WORK TO BE COMPLETED:
Restate word for word the entries below, starting with the line with "shop@mercato.co.il (87, 18)" and continuing through the line with "[button] (8, 105)". Include both of those lines and no others.

--- DATA LISTING ---

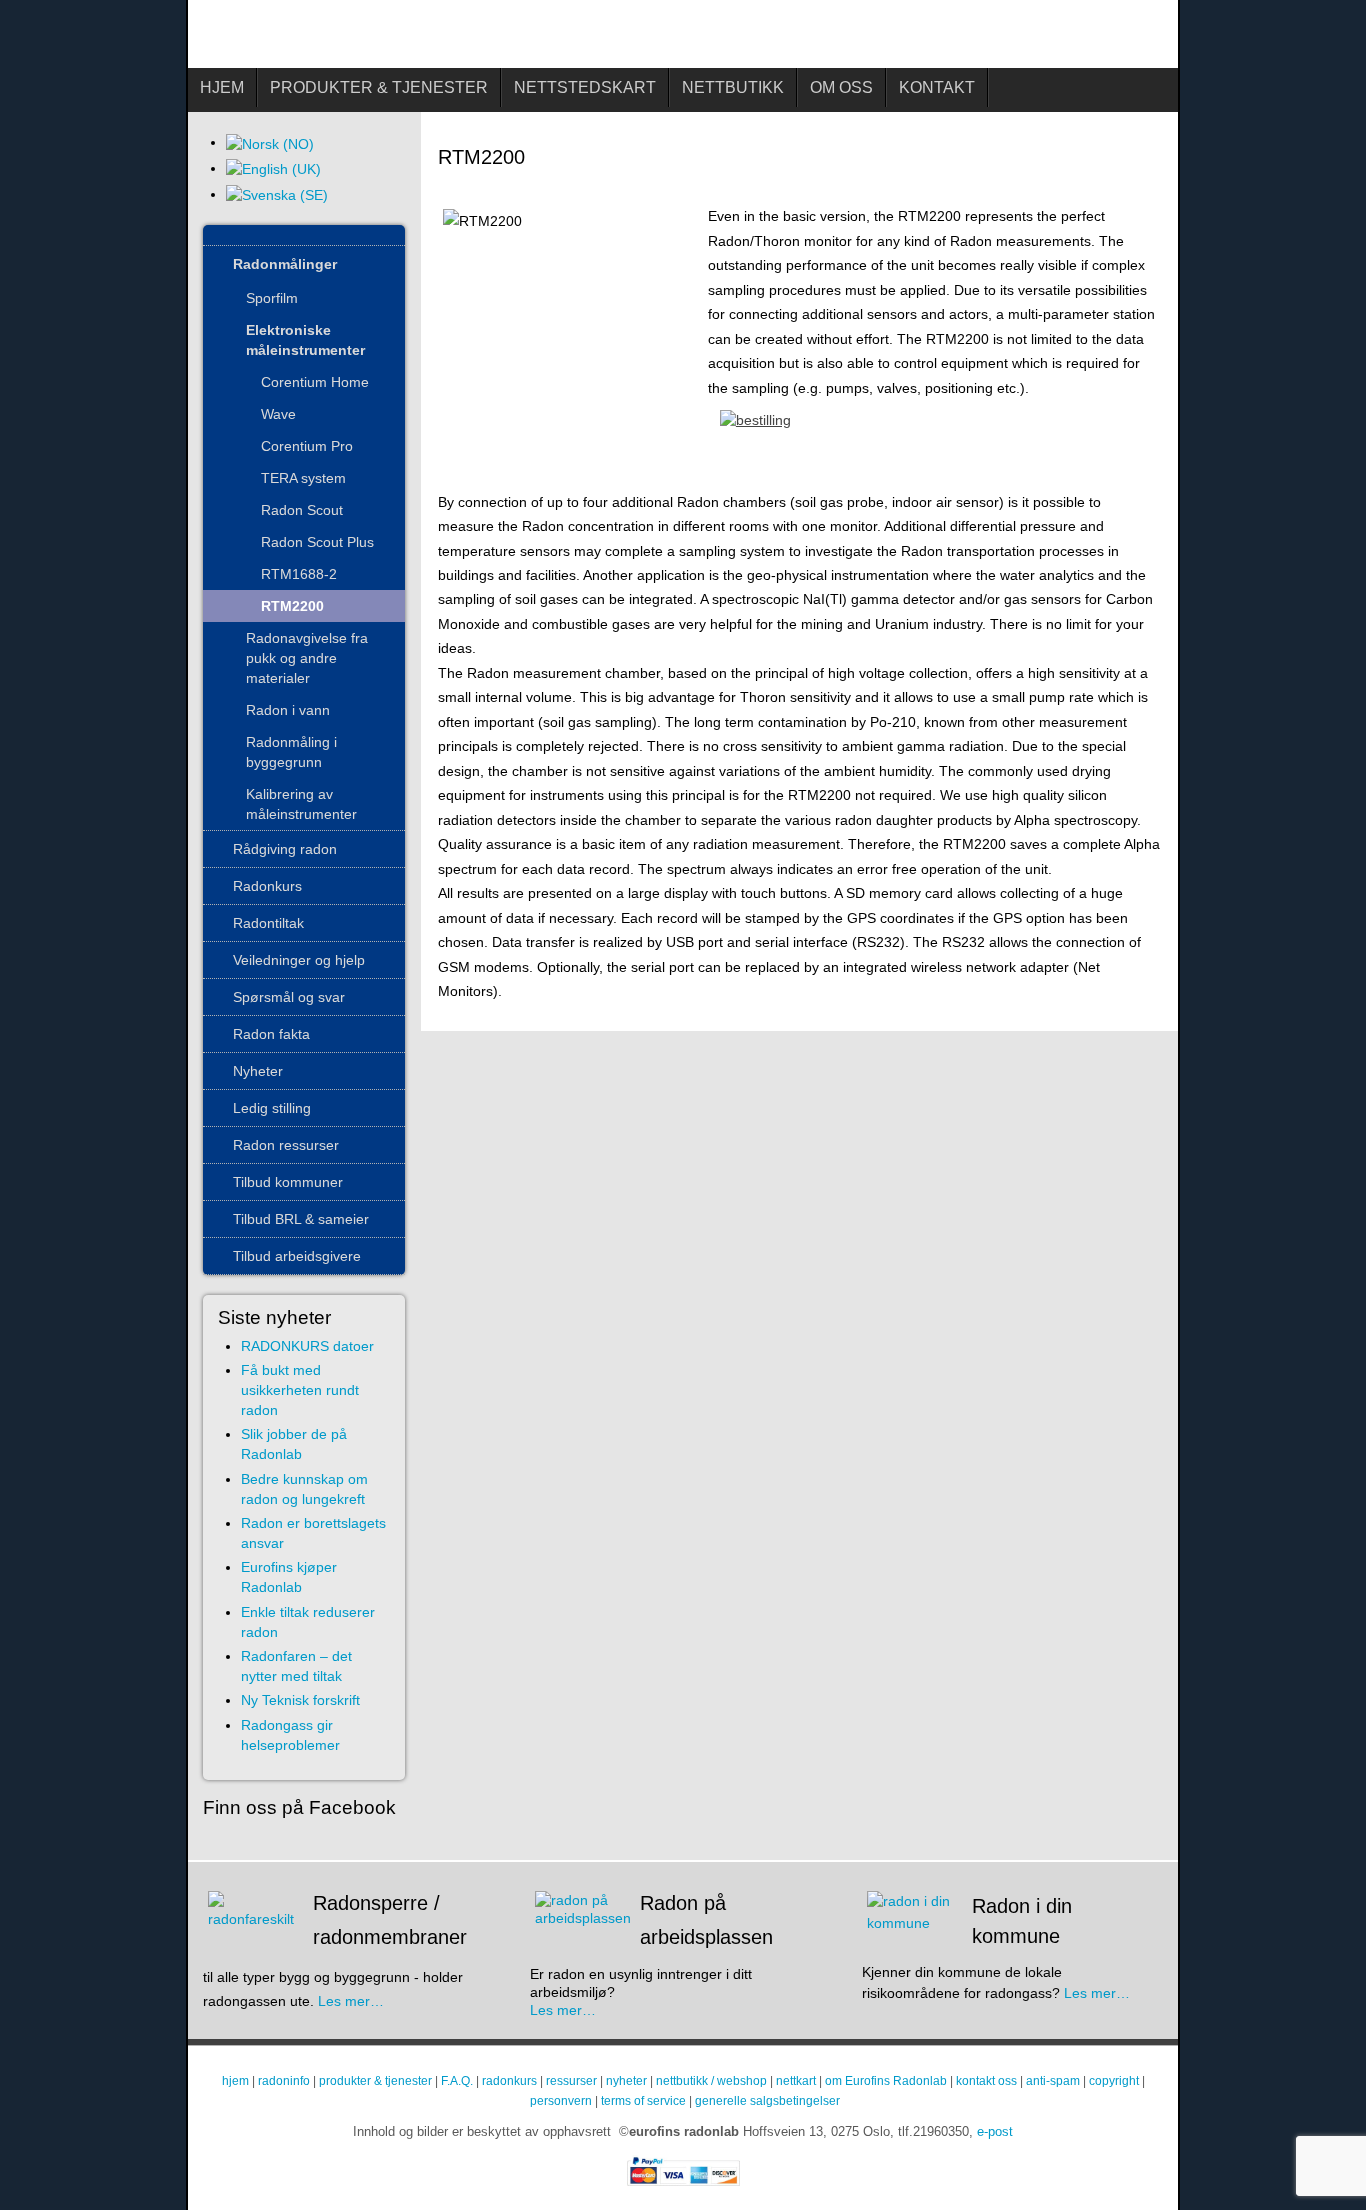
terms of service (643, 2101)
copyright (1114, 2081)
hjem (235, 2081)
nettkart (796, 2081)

---
--- DATA LISTING ---

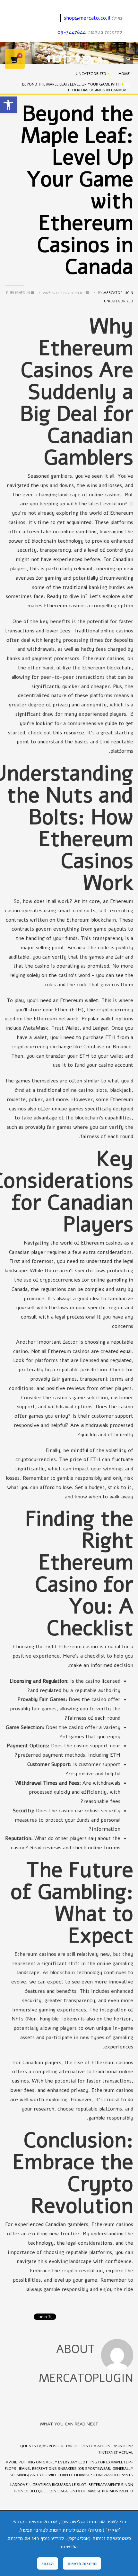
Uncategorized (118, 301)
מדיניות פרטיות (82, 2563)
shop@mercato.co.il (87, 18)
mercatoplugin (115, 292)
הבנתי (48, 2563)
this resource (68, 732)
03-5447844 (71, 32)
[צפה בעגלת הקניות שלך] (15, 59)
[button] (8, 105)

---
--- DATA LISTING ---

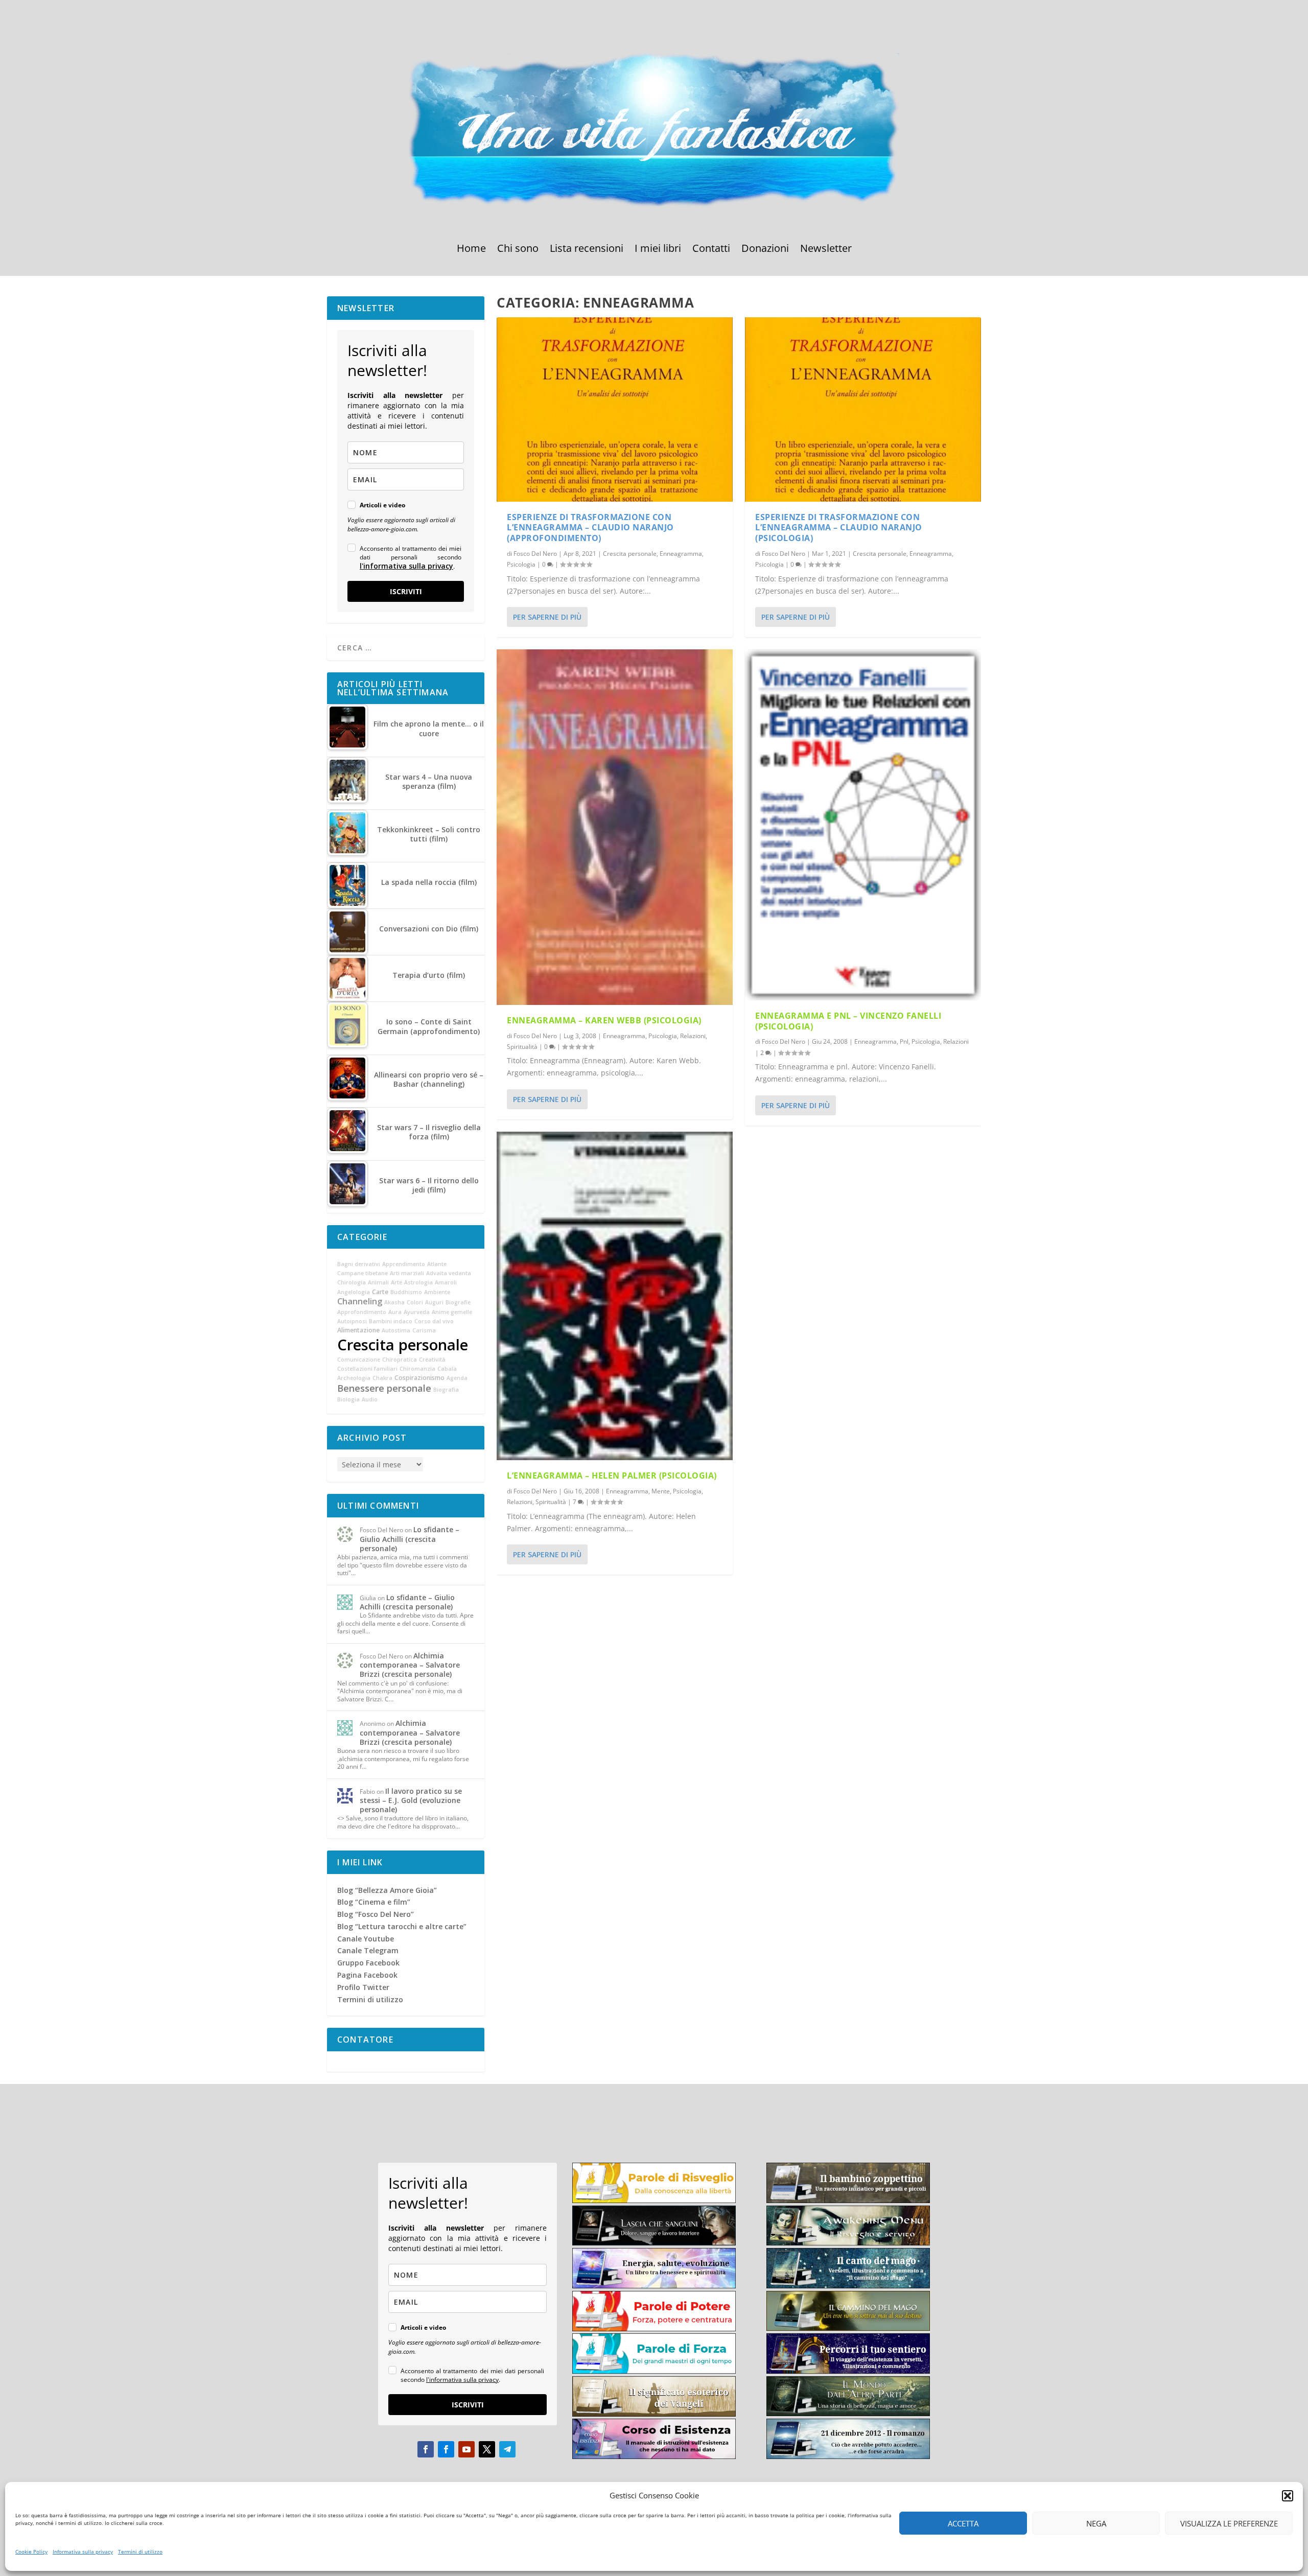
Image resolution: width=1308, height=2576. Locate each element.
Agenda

---

EXERCISE SOLUTION:
shop@mercato.co.il (87, 18)
mercatoplugin (115, 292)
הבנתי (48, 2563)
this resource (68, 732)
03-5447844 (71, 32)
[צפה בעגלת הקניות שלך] (15, 59)
[button] (8, 105)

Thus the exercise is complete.